舞子たちは永田がアリバイ工作したのではと疑うが……。
真壁から睨まれていた篠原から山園夏彦の情報を入手した舞子。
三室弁護士刺殺事件と山園事務所の両方に土居が現れていたことで、土居が何かを掴んでいると察した舞子は土居から情報を引き出す。
伊藤と山園夏彦には古い付き合いがあった。
5年前にも、伊藤と夏彦は親しく交流があったらしい。
そして轢き逃げ後、伊藤は三室弁護士に付き添われ出頭していた。
さらに、自殺した井伏は伊藤の他にもう1人同乗者が居たと主張していたらしい。
土居は轢き逃げした運転手が伊藤ではなく、夏彦だったのではないかと疑っていたのだ。
同時刻、篠原は真壁の再三の制止を無視し独自捜査を続行。
ついに夏彦の部屋である証拠を発見し、夏彦の逮捕状を請求していた。
一方、舞子たちはリュック少年を再発見し保護していた。
少年によれば、母親が帰って来ないらしい。
空腹に耐えかねた様子の少年に食事を奢る舞子。
少年があちこちの現場に現れたのは、以前にも母親とそこを訪ねた為。
母親が夏彦を捜していたと聞いた舞子は、少年の語る夏彦が山園夏彦と知り驚く。
少年の名は吉岡正平5歳と判明。
育児放棄が疑われた為にそのまま連れ添うことに。
正平の怪我に注目した舞子。
犬の置物のある駒沢のマンションで転んだらしい。
そこは三室弁護士の刺殺現場だった。
正平によれば転んだ原因は白い手袋をしたおじさんとぶつかったからとのこと。
舞子は、時間的にも三室弁護士刺殺事件との関連を疑い、手袋からタクシー運転手である永田の顔を思い浮かべる。

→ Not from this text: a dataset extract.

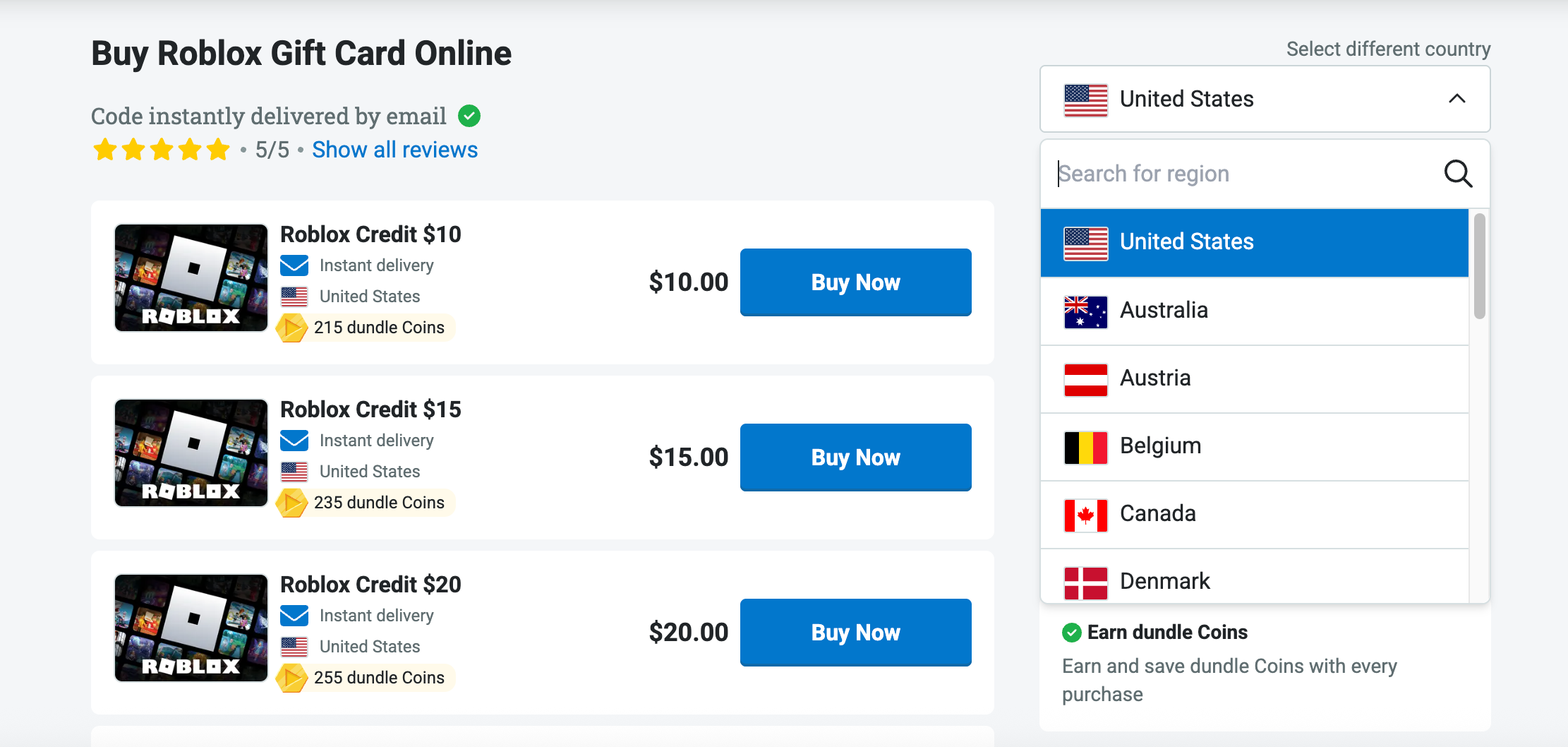Click the dundle coin icon for 255 coins
Screen dimensions: 1568x747
[291, 678]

連絡を受けた正平の母・真里菜が正平を引き取るべく署へやって来る。
真里菜は正平を放置し、夏彦と遊び呆けていたらしい。
現在の夏彦の居場所は知らないと語る真里菜。
夏彦が海外へ留学することを知った真里菜は、シロマルヤで買ったプレゼントを置いて来たと証言。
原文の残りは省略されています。